[TASK DETAILS]: Here is a block of records. Copy every line in it that includes "Forest".

[RECORDS TO PROCESS]:
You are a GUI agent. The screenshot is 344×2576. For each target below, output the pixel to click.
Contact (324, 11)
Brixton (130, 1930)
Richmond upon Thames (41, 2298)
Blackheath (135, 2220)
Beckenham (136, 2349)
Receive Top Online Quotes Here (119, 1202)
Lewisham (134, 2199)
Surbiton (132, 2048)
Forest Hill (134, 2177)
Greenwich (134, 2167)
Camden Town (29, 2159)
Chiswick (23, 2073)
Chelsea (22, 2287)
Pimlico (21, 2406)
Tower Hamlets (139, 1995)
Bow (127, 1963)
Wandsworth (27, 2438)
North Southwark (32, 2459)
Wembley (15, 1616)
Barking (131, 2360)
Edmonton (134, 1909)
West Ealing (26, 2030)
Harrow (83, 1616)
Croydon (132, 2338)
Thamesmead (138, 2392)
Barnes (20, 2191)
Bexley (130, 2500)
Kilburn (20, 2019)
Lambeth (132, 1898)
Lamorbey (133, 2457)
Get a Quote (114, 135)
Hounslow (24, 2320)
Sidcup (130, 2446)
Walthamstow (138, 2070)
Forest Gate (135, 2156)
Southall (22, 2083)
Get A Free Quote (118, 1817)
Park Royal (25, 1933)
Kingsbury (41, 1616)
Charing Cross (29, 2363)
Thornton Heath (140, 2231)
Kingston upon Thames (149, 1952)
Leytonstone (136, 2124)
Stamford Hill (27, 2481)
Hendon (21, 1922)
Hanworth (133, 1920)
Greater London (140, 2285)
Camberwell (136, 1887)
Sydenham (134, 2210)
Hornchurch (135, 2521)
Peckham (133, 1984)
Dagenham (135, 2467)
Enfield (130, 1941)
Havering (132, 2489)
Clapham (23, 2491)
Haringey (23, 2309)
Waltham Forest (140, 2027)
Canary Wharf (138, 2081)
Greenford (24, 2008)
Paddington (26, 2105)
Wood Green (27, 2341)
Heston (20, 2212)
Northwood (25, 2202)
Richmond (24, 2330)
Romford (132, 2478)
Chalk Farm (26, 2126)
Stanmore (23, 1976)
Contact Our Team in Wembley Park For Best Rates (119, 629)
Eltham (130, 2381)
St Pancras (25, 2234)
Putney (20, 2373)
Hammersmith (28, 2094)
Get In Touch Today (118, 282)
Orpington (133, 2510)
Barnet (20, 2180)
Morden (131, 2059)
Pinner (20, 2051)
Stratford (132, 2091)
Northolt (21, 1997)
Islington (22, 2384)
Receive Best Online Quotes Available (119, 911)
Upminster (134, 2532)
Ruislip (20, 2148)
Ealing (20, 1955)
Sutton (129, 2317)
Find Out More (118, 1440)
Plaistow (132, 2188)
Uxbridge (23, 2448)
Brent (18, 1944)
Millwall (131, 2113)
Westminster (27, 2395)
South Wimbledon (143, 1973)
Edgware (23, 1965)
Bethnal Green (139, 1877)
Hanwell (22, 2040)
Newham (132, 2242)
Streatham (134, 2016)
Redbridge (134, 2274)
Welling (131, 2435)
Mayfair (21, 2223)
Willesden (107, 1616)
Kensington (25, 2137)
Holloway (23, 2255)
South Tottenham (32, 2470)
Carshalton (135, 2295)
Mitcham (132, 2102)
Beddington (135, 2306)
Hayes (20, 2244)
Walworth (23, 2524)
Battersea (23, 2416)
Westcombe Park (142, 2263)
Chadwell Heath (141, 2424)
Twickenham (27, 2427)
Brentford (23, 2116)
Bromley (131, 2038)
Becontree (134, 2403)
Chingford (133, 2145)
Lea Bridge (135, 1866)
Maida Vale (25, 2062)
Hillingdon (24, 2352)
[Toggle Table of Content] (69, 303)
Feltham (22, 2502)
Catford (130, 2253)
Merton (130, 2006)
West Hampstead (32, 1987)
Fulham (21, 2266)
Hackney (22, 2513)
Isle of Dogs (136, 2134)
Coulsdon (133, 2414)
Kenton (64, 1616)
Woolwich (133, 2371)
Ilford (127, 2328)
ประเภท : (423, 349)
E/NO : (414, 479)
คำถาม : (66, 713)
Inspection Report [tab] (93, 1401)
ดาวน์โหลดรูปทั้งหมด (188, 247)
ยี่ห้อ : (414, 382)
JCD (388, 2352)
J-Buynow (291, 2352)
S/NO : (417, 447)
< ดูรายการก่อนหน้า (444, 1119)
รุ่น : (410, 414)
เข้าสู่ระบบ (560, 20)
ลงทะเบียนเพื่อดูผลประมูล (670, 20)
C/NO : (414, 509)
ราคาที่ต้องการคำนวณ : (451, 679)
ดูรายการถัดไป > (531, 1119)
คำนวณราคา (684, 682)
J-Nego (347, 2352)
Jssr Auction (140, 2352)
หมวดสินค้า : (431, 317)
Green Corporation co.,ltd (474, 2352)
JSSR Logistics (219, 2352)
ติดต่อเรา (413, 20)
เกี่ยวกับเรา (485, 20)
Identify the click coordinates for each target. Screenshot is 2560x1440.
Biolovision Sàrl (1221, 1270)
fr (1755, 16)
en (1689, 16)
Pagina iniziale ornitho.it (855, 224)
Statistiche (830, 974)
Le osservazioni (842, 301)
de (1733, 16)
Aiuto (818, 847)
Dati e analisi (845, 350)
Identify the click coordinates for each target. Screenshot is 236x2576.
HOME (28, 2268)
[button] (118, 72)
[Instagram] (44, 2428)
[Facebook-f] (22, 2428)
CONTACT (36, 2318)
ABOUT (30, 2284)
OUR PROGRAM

[TASK ANSWER]:
Forest Hill (134, 2177)
Forest Gate (135, 2156)
Waltham Forest (140, 2027)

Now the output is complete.